“I am the way.” We who are Christians cling tenaciously to those words from Jesus. What do they mean? Did Jesus have an ego problem? If you or I made such a claim, someone might rightly say we have issues. Are these words intended to mean we are accepted by God only if we claim and say a name, sacred as it is? Does this mean we must believe “right” and profess “correctly” that dear name or else? Did the writer who penned those words understand them as a doctrinal stance which, if not properly confessed, means we’re out the door and away from God’s favor? It’s good to remember that doctrines have, through the years, been piled high on top of the raw and real Jesus event. Some prayerful digging is needed to get back to the bottom of those piles. More importantly, real spiritual listening is required if we’re to hear the “still small voice” of God speaking to us from that time to this. So we might need to lay down our books and knowledge (for awhile at least) to chance hearing the Spirit say something new and fresh to us in our day. Be warned, however. Such an approach could threaten some of our well packaged faith beliefs. Well meaning folks might push back and scold us for heresy. Digging under the dogma pile to listen to the Spirit’s voice has the potential to challenge our comfort zones, but it’s well worth the ride.
Now that I’ve dug my own hole, let’s get back to the question. What does it mean to hear Jesus say “I am the way?” Could it mean the way of Jesus is the way? Is there more to this than simply naming a name and demanding everyone do so or else? Doesn’t that exclude lots of folks, and isn’t God about including everybody, like Jesus did? I seem to remember reading somewhere that Jesus said; “follow me.” Is that not an invitation to go where he goes doing what he does? Are we being welcomed to adopt Jesus’ way of walking with God as our way? I think so. In other words, his way is the way.
What was and is the Jesus way? The basic picture is clear, though discerning the profound meanings of it all requires continued listening to that “still small voice.” The way of Jesus is the way of love. Read the story with ears to hear. Do so following him to the cross and experience a resurrection. Take note of all that happens along the way. He embraces the “least of these,” feeds the hungry, cares for the oppressed and marginalized, challenges oppressors to see truth, teaches the spiritually hungry, heals the sick, and offers the rich something money cannot buy. Of course, those most threatened by such love pushed back and placed him on death’s cross. From there we hear; “Father forgive them, for they know not what they do.” The next piece of news is; “He is risen!” After that, those who had followed the way had new life as well. If we’ll open the doors and windows of our comfort zones and listen, we just might hear a voice whisper; “follow me.” His way is the way.

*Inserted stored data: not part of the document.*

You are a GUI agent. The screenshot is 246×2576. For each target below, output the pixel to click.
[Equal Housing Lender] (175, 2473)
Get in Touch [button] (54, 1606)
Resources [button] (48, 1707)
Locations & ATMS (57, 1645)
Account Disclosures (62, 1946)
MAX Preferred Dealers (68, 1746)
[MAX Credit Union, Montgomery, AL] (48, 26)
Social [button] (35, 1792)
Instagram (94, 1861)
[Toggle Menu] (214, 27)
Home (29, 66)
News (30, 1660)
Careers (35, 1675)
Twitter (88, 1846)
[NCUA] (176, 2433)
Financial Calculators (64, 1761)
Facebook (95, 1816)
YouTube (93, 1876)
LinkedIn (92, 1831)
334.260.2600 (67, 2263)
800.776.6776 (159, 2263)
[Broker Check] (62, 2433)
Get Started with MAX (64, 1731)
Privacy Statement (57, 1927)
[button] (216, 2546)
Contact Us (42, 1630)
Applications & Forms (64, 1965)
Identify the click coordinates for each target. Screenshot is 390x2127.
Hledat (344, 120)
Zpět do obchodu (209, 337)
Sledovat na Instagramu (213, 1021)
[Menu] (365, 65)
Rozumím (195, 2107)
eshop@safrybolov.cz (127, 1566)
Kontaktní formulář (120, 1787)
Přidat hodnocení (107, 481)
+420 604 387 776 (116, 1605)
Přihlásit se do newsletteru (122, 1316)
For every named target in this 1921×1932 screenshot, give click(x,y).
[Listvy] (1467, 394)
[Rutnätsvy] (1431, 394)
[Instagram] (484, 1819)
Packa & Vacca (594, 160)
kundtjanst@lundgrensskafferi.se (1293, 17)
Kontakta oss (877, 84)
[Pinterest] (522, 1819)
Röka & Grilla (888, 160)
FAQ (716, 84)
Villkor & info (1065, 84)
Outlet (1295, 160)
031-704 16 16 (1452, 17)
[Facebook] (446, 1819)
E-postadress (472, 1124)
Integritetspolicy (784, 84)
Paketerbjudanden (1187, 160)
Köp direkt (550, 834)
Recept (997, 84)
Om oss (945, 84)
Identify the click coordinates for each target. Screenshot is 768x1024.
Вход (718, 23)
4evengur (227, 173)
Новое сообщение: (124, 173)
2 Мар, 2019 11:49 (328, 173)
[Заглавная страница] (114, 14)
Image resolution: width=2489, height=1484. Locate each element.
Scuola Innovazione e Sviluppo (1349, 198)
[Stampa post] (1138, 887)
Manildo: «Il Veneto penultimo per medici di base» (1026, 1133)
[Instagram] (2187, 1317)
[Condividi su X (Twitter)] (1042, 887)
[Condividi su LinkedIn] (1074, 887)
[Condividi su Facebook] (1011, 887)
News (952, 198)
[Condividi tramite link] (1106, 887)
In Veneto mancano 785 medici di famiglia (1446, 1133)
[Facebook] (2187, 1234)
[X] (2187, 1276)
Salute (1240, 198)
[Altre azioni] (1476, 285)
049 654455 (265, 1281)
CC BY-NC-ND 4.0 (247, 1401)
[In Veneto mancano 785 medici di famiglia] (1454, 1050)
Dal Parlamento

There’s no need to beat others over the head with the name. He didn’t. In fact, there were times he gave his followers explicit instructions to not to say anything at all about his doings. Christ does not have an ego problem and neither does God. Learning to follow the way is a lifetime experience of never arriving. That means we’re always on the way. Who knows, as we travel the crowd may grow and include others who are looking for a way. When that happens, all us are enriched. Such is the way of the way.